Venissa Head

Personal information
- Nationality: British (Welsh)
- Born: September 1956 (age 69) Merthyr Tydfil, Wales

Sport
- Sport: Athletics
- Event: shot put / discus throw
- Club: Cardiff AAC Bristol and West AC

= Venissa Head =

Welsh track and field athlete

Venissa Anne Head (born 1 September 1956) is a former international track and field athlete from Wales who competed at the 1984 Summer Olympics.

== Biography ==
Head went to secondary school at Cyfarthfa Castle Grammar School in Wales, and it was whilst there that she won her first of 15 Welsh shot put titles, at the age of 17. She won 25 Welsh titles in total, with her ten successive discus titles coming between 1979 and 1988.

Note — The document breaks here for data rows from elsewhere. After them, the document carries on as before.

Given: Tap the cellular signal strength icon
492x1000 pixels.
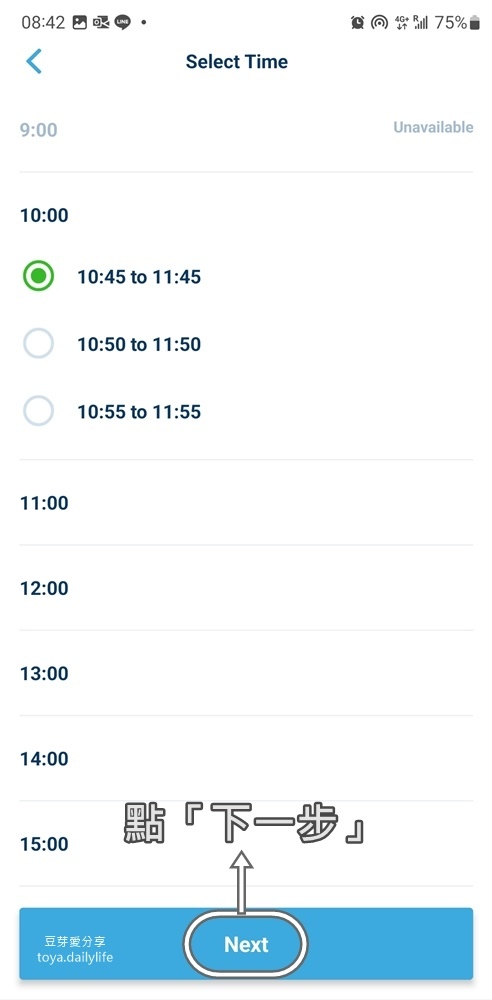Looking at the screenshot, I should point(421,23).
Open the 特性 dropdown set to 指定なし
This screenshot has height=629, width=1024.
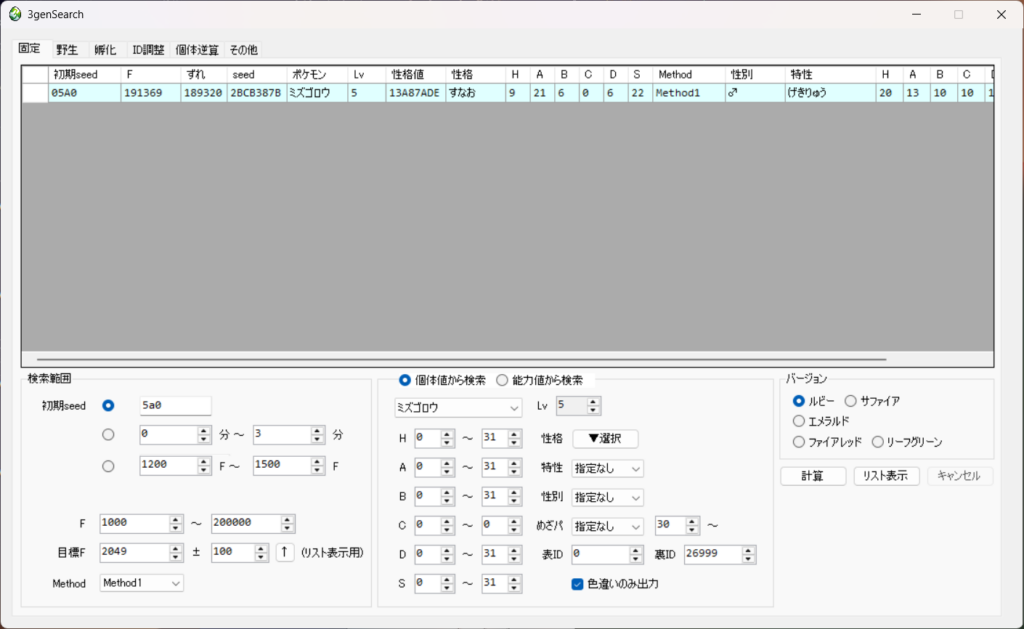pyautogui.click(x=606, y=468)
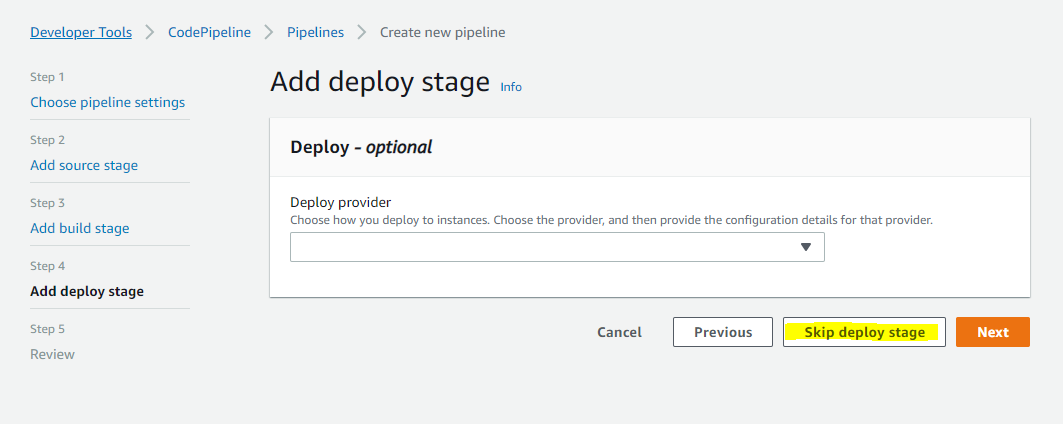The width and height of the screenshot is (1063, 424).
Task: Click inside the Deploy provider combo box
Action: (557, 247)
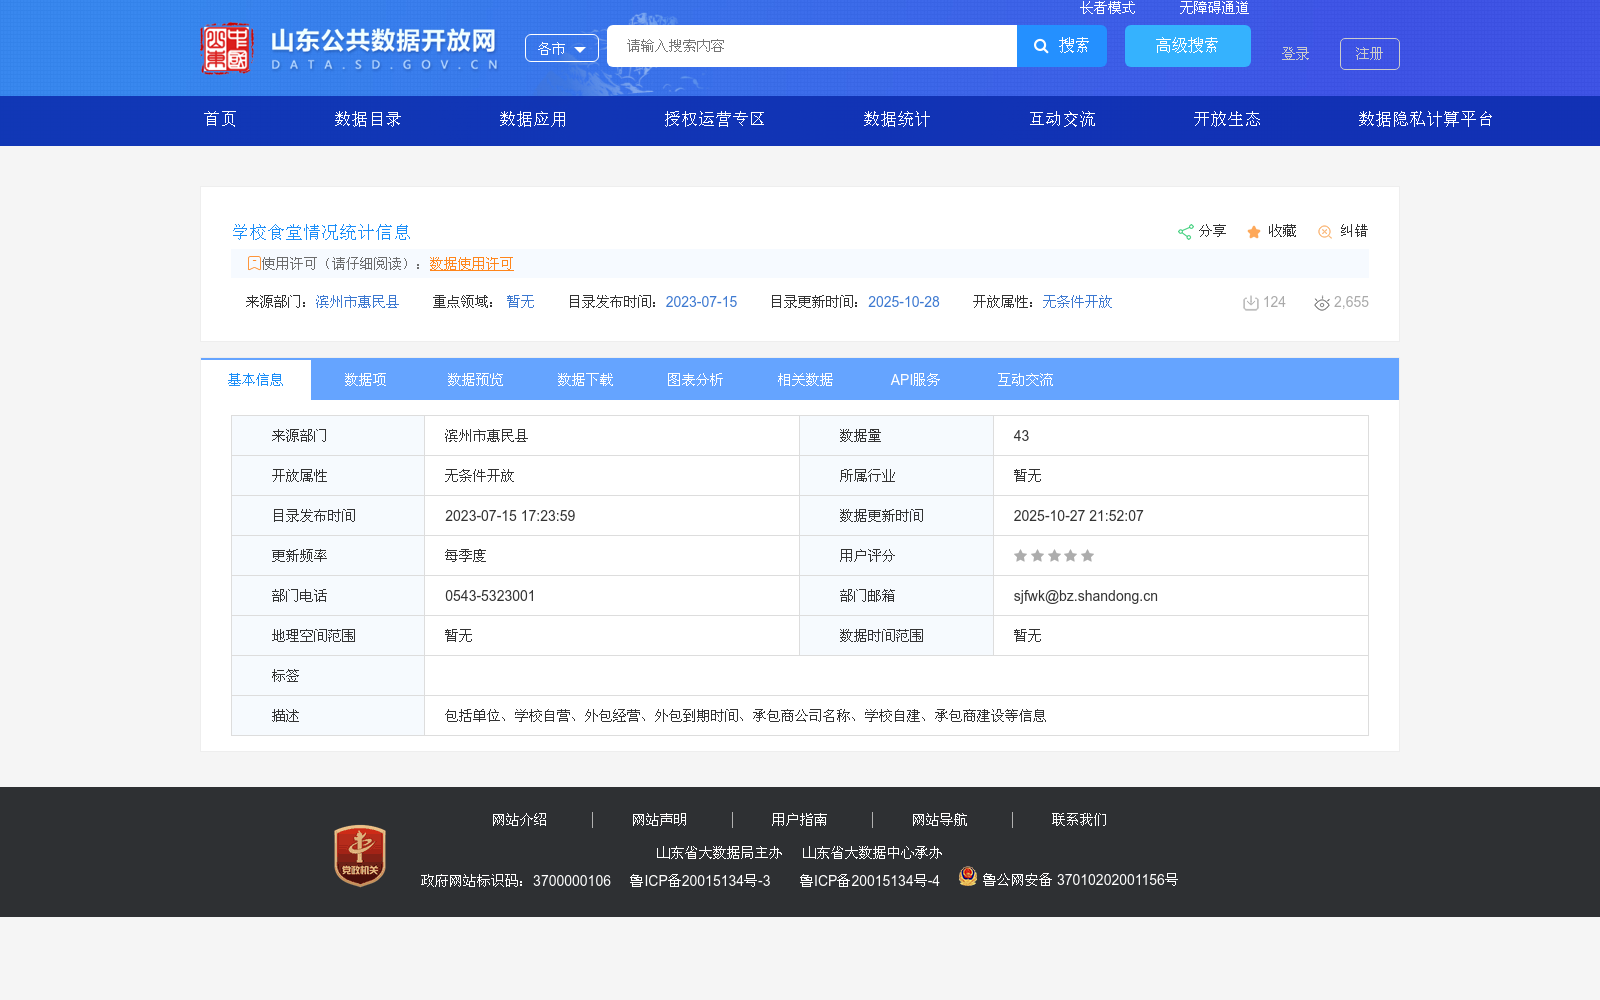Click the 高级搜索 advanced search button

1187,46
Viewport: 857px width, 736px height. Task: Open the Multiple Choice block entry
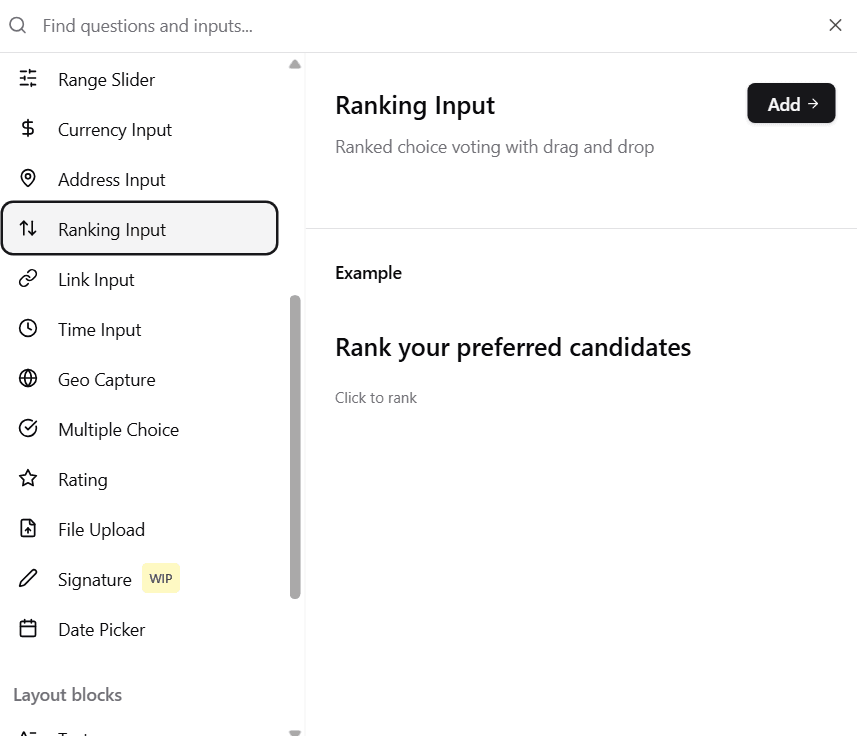(120, 429)
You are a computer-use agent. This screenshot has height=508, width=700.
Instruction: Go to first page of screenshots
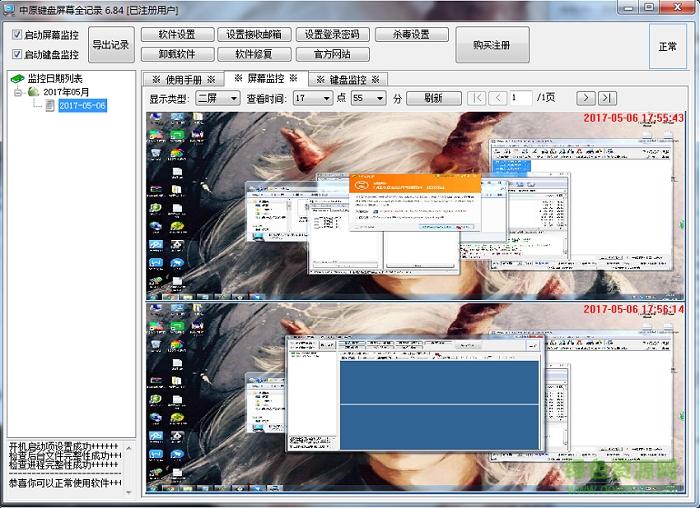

She was a member of the Cardiff Athletic Club, where she still holds the club discus record, as well as both the indoor and outdoor shot put records. She was also a member of Bristol and West Athletic Club, and still holds the club discus and shot put records.

She took part in the inaugural IAAF World Championships in 1983, competing in both the shot put and the discus throw. In the shot put, she finished 5th in Group A in qualifying with a put of 18.41 metres. She putted a shorter 18.05 in the final to finish 10th overall. This result is the best ever by a British athlete. No British athletes have ever made the final since. In the discus she finished 8th in Qualifying Group B with a throw of 53.78, and so did not progress to the final.

She was part of the British Olympic team for the 1984 Olympic Games in Los Angeles, where she again competed in the discus throw and shot put. In the discus, she threw 55.24 metres in qualifying, which was 24 cm further than the mark needed to qualify for the final, and was the shortest mark to automatically qualify. She finished sixth in Group A and eighth overall in qualifying. In the final, she finished seventh, with a best throw of 58.18 metres, achieved in the third round. In the shot put, she finished sixth with a throw of 17.90 metres, in a competition that went straight to a final as there were only thirteen entrants, caused by the 1984 Summer Olympics boycott.

Head also represented Wales at the Commonwealth Games, winning the silver medal in the discus throw at the 1986 Commonwealth Games in Edinburgh.

She is also a musician in Pontypool Brass Band, playing the tuba.

She was inducted into the Welsh Athletics Hall of Fame in 2010.

She is the British indoor shot put record holder, with her personal best of 19.06 metres set on 7 April 1984. This put also places her second on the overall all-time list. She was second on the British all-time list for discus until 27 February 2016, when a throw by Jade Lally relegated her to third.